We bought "Surprise", a 1977 Catalina 27 to have a place to decompress, enjoy the wind, and brush up on our sailing skills.

We got an out of water survey and she's sound. With any 34 year old boat, she'll need constant care.

So wish us luck...


----------



## Mark1948 (Jun 19, 2007)

Best wishes. Hopefully you have crawled through and searched every nook and cranny. Not so much to look for flaws, but to become part of your boat and develope a good relationship.


----------



## MARC2012 (Mar 17, 2008)

Good luck,& happy sailing.marc


----------



## febail (Sep 28, 2011)

Thanks for the a advice, we are becoming one with the boat quickly for she is small...


----------



## Donna_F (Nov 7, 2005)

Congratulations! 

Consider joining the owners association and/or a local fleet. Lots of support to be had.


----------



## Andyman (Jul 20, 2007)

febail said:


> Thanks for the a advice, we are becoming one with the boat quickly for she is small...
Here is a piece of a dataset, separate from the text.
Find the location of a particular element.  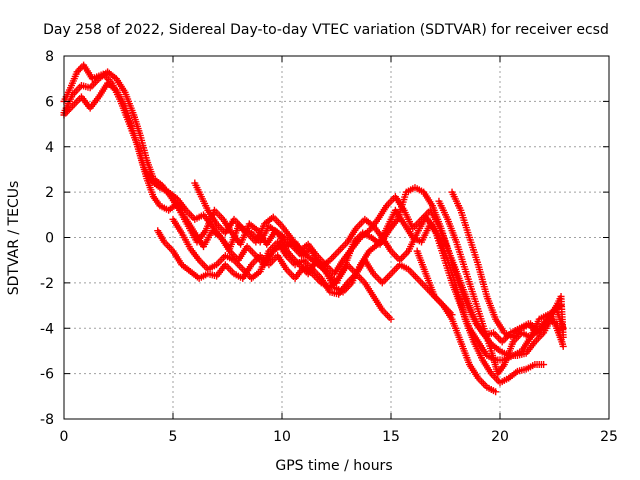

She may be small but she will bring you huge sailing adventures! Congrats!


----------



## rbrasi (Mar 21, 2011)

febail said:


> We bought "Surprise", a 1977 Catalina 27 to have a place to decompress, enjoy the wind, and brush up on our sailing skills.
> 
> We got an out of water survey and she's sound. With any 34 year old boat, she'll need constant care.
> 
> So wish us luck...


Welcome, neighbor! Perhaps we will cross paths.


----------



## febail (Sep 28, 2011)

@rabrasi I'll keep my eye for Sandpiper II. For now I'm at Dolphin Marina, but that may soon change...


----------